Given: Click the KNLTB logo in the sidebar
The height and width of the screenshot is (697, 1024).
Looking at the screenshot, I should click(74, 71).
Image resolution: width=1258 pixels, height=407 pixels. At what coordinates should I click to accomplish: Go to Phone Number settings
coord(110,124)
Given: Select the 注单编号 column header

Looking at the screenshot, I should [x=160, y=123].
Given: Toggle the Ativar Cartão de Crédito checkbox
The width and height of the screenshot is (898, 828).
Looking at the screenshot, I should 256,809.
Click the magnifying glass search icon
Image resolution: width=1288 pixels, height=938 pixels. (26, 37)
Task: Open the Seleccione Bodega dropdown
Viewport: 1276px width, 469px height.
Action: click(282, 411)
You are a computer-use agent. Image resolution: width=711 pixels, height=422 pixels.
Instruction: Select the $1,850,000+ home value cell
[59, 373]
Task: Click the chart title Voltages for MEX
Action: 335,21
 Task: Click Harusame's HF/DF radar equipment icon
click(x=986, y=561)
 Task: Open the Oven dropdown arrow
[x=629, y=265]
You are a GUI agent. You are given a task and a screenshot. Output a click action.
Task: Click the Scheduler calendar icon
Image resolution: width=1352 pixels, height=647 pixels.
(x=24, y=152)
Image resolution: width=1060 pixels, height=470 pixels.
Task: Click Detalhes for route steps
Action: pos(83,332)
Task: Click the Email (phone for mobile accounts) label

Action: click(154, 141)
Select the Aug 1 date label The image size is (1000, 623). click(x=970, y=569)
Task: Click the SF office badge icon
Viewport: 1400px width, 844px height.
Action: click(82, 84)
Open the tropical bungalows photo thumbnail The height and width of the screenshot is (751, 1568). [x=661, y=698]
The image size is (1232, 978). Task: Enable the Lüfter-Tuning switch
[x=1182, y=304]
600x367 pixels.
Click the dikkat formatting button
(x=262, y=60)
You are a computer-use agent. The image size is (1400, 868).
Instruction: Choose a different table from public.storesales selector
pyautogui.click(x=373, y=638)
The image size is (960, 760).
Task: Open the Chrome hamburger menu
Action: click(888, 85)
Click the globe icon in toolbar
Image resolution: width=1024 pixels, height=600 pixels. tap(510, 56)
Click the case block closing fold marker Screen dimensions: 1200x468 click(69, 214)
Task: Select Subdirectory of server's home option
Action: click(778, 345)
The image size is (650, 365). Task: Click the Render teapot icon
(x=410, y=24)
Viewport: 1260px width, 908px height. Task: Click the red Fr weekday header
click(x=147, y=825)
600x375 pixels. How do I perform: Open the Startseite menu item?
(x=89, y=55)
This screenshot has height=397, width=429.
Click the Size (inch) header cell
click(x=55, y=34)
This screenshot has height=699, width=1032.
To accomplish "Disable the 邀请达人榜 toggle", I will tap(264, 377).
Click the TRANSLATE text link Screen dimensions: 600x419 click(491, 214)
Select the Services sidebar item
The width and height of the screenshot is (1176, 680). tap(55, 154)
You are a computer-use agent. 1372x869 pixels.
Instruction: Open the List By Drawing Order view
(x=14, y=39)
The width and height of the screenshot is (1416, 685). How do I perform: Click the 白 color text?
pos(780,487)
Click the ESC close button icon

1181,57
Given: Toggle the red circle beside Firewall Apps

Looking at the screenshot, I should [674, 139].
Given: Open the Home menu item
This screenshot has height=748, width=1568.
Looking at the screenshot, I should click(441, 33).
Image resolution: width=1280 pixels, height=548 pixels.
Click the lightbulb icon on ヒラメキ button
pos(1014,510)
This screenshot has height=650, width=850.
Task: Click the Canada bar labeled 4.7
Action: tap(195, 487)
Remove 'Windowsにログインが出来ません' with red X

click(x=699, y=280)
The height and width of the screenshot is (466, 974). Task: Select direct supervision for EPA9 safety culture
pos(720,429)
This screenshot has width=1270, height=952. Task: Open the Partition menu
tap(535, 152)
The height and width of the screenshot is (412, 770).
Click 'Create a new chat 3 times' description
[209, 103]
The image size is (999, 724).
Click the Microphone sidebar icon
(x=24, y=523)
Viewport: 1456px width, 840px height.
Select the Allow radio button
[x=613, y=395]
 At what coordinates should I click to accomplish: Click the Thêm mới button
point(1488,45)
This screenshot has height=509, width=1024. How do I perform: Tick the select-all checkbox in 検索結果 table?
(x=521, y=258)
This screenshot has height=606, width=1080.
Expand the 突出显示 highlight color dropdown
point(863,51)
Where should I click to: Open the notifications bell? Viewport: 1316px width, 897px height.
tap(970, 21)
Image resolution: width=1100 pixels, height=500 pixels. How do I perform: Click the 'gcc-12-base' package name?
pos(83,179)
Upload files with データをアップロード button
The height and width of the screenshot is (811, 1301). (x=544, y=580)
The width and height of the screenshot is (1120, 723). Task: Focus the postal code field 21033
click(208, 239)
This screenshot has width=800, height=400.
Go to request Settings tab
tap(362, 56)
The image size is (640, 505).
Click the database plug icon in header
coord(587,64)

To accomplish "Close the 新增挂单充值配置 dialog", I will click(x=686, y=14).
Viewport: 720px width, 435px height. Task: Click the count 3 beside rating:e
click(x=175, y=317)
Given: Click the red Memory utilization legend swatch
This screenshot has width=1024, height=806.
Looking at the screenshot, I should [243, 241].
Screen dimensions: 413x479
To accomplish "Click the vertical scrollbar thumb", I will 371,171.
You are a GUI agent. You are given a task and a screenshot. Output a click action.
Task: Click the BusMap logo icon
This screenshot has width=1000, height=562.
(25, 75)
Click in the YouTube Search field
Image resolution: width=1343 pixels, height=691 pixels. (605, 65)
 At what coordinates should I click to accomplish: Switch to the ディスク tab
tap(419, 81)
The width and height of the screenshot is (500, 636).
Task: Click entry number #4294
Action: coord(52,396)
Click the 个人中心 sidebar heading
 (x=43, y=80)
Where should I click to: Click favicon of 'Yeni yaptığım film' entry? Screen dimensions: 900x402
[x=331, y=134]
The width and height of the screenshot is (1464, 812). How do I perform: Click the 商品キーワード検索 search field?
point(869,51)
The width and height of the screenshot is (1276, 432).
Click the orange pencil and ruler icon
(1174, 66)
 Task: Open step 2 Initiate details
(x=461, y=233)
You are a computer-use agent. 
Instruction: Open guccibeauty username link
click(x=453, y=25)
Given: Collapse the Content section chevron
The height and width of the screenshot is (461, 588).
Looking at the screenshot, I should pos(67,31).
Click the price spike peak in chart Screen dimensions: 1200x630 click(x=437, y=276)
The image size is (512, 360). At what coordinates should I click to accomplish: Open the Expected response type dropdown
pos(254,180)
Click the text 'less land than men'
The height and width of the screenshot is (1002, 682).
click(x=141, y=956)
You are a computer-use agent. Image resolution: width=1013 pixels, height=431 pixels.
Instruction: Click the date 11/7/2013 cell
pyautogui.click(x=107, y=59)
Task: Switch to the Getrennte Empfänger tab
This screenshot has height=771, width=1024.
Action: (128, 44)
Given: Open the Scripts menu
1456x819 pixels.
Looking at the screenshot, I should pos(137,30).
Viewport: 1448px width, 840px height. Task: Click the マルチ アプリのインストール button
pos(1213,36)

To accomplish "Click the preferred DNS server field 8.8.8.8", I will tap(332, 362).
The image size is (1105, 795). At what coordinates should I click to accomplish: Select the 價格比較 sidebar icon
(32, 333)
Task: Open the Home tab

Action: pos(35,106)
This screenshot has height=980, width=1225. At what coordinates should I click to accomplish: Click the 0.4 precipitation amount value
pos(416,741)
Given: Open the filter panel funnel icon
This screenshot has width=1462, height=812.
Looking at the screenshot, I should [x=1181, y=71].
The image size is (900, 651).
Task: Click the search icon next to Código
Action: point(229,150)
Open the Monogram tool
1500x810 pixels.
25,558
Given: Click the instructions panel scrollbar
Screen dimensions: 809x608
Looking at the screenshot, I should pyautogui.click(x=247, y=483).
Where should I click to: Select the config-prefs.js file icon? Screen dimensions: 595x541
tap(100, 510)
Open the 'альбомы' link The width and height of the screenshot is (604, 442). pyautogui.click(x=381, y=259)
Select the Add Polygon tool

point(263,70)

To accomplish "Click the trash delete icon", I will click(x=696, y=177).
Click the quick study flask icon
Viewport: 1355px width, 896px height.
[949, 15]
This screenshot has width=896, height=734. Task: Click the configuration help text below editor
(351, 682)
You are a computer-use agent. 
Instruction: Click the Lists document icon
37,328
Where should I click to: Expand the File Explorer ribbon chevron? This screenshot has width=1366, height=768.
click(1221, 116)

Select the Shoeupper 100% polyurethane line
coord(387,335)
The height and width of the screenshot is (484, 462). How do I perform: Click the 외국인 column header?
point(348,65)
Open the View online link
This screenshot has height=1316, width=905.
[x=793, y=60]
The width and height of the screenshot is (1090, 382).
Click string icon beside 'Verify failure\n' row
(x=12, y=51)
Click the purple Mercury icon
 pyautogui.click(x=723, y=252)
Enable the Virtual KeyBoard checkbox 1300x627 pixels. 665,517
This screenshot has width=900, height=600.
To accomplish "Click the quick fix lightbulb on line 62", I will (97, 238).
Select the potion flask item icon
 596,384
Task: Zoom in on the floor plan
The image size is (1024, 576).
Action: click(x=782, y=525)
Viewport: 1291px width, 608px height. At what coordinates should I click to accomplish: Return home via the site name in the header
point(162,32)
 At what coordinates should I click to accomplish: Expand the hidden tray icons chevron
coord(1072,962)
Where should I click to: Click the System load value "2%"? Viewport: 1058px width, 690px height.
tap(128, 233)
────────────────
● **WHAT IS EXPECTED**:
Lines containing the word "quick" must all be returned from the material above.

● **WRITTEN SOLUTION**:
Click the quick study flask icon
To accomplish "Click the quick fix lightbulb on line 62", I will (97, 238).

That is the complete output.